# Strange question



## Mustang Boy (Jul 25, 2008)

Well i bought a 29gal tank and the previous owners previous owner siliconed a mirror to the back of the tank and im trying to find the best way to either get the mirror off the back of the tank or get the mirror finish off the back of the mirror

i have tried using a razor blade to get rid of the silicone it kind works but is a slow arduous process and i have also tried a razor blade for the mirror finish and it barely gets anything off

i am gonna go to my local parts store tomorrow(have to go anyways to see if they are hiring) and im gonna pick up a gasket scraper and some gasket scraper razor blades and use some silicone spray and see if i can get the mirror finish off any better

so if any of you guys have run into something similar to this i would be greatly appreciated to know what you did and if anybody has any ideas i would be greatly appreciative also
Reply With Quote


----------



## djrichie (May 15, 2008)

IMO it would look better if you took the long road and removed the mirror. I'm guessing that it was attached to the exsisting glass panel...... try an exacto knife thats the only way i know to remove a glass panel when repairing a broken tank.


----------



## Mustang Boy (Jul 25, 2008)

yea it is siliconed to the back of the existing panel and i have been trying to get a razor blade between the 2 pieces of glass to get at the silicone but these people did a good job of getting a nice tight seal on the glass which is really making me a little frustrated hence the reason i am taking a little break so i dont get overly angry and break something


----------



## mskitty (Jan 11, 2008)

did they do this to keep the fish entertained? or was it for a lizard. i know when i hadmy iguana we had a mirror in his tank but it was removable.


----------



## Mustang Boy (Jul 25, 2008)

im not really sure what it was for but it has a crushed shell substrate still in the tank so im guessing they had fish in it last but the mirror could have been on there from long ago where they couldve had a lizard


----------



## djrichie (May 15, 2008)

any chnce of posting some pictures,,,,, so maybe we can see the egde where the two glass panal are siliconed


----------



## Mustang Boy (Jul 25, 2008)

no problem ill have my little brother take some pics of the edges and have him download them to the computer then ill figure out how to post the pics but it may be awhile cause he sleeps in alot


----------



## MediaHound (Jul 19, 2006)

Be careful!

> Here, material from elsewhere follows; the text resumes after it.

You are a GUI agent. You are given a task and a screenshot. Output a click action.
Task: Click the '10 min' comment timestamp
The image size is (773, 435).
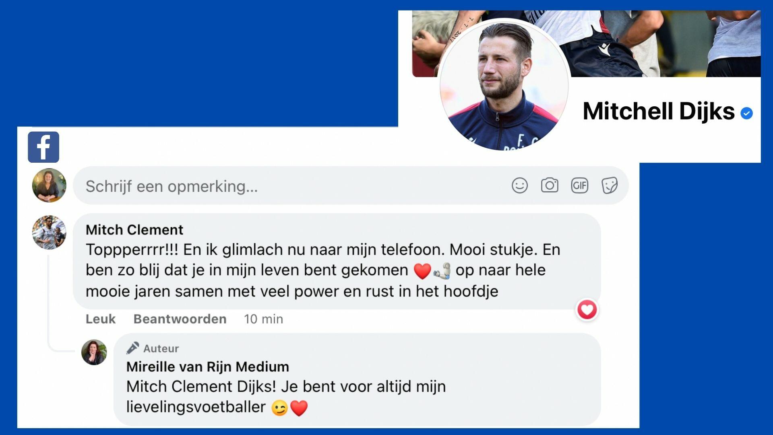click(263, 319)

Wear leather gloves if you have some lying around...


----------



## Mustang Boy (Jul 25, 2008)

well i didnt get a chance to get any pics up cause right after my little bro got up we had to start working on home projects to organize all the stuff that came out of my old apt. a couple days ago so we never had a chance to rest

and i got a pretty good idea last night im thinking i could use a length of 10 or 15lb fishing line and try and get it behind the top between the mirror and tank and just work it down and see if i can slice through the silicone like that im gonna test out this theory later on today if i can find any fishing line before then


----------



## Kogo (Mar 14, 2008)

fishing line is a good idea... many people have used it to disasemble aquariums.


----------